A word-for-word repetition of all the entries is required.

**Working data**
=== Begin Enclosure ===

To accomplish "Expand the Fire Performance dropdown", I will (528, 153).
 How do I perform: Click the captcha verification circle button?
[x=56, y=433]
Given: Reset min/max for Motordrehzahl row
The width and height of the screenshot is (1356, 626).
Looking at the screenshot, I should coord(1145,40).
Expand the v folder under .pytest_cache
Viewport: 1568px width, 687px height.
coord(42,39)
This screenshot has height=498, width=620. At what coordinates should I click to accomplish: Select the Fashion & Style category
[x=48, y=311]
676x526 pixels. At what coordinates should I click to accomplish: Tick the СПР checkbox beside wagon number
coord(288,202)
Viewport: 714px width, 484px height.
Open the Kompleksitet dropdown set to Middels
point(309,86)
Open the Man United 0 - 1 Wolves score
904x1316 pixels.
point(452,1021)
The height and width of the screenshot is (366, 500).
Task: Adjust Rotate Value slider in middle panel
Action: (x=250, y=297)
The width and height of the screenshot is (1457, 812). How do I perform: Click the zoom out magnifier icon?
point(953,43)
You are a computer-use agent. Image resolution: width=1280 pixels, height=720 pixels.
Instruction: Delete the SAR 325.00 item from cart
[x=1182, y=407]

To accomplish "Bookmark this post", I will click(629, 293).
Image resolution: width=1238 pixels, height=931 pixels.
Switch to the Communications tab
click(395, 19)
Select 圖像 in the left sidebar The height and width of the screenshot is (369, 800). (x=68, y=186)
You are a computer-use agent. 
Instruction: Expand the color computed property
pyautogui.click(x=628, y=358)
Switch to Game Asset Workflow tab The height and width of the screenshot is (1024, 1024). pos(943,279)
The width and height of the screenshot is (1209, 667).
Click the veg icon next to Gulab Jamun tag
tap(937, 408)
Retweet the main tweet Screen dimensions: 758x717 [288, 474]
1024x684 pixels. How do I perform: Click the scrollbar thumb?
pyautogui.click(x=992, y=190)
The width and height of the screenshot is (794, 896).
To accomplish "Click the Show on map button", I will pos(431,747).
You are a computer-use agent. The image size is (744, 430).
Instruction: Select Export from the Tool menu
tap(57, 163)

=== End Enclosure ===

**Expected output**
To accomplish "Expand the Fire Performance dropdown", I will (528, 153).
 How do I perform: Click the captcha verification circle button?
[x=56, y=433]
Given: Reset min/max for Motordrehzahl row
The width and height of the screenshot is (1356, 626).
Looking at the screenshot, I should coord(1145,40).
Expand the v folder under .pytest_cache
Viewport: 1568px width, 687px height.
coord(42,39)
This screenshot has height=498, width=620. At what coordinates should I click to accomplish: Select the Fashion & Style category
[x=48, y=311]
676x526 pixels. At what coordinates should I click to accomplish: Tick the СПР checkbox beside wagon number
coord(288,202)
Viewport: 714px width, 484px height.
Open the Kompleksitet dropdown set to Middels
point(309,86)
Open the Man United 0 - 1 Wolves score
904x1316 pixels.
point(452,1021)
The height and width of the screenshot is (366, 500).
Task: Adjust Rotate Value slider in middle panel
Action: (x=250, y=297)
The width and height of the screenshot is (1457, 812). How do I perform: Click the zoom out magnifier icon?
point(953,43)
You are a computer-use agent. Image resolution: width=1280 pixels, height=720 pixels.
Instruction: Delete the SAR 325.00 item from cart
[x=1182, y=407]

To accomplish "Bookmark this post", I will click(629, 293).
Image resolution: width=1238 pixels, height=931 pixels.
Switch to the Communications tab
click(395, 19)
Select 圖像 in the left sidebar The height and width of the screenshot is (369, 800). (x=68, y=186)
You are a computer-use agent. 
Instruction: Expand the color computed property
pyautogui.click(x=628, y=358)
Switch to Game Asset Workflow tab The height and width of the screenshot is (1024, 1024). pos(943,279)
The width and height of the screenshot is (1209, 667).
Click the veg icon next to Gulab Jamun tag
tap(937, 408)
Retweet the main tweet Screen dimensions: 758x717 [288, 474]
1024x684 pixels. How do I perform: Click the scrollbar thumb?
pyautogui.click(x=992, y=190)
The width and height of the screenshot is (794, 896).
To accomplish "Click the Show on map button", I will pos(431,747).
You are a computer-use agent. The image size is (744, 430).
Instruction: Select Export from the Tool menu
tap(57, 163)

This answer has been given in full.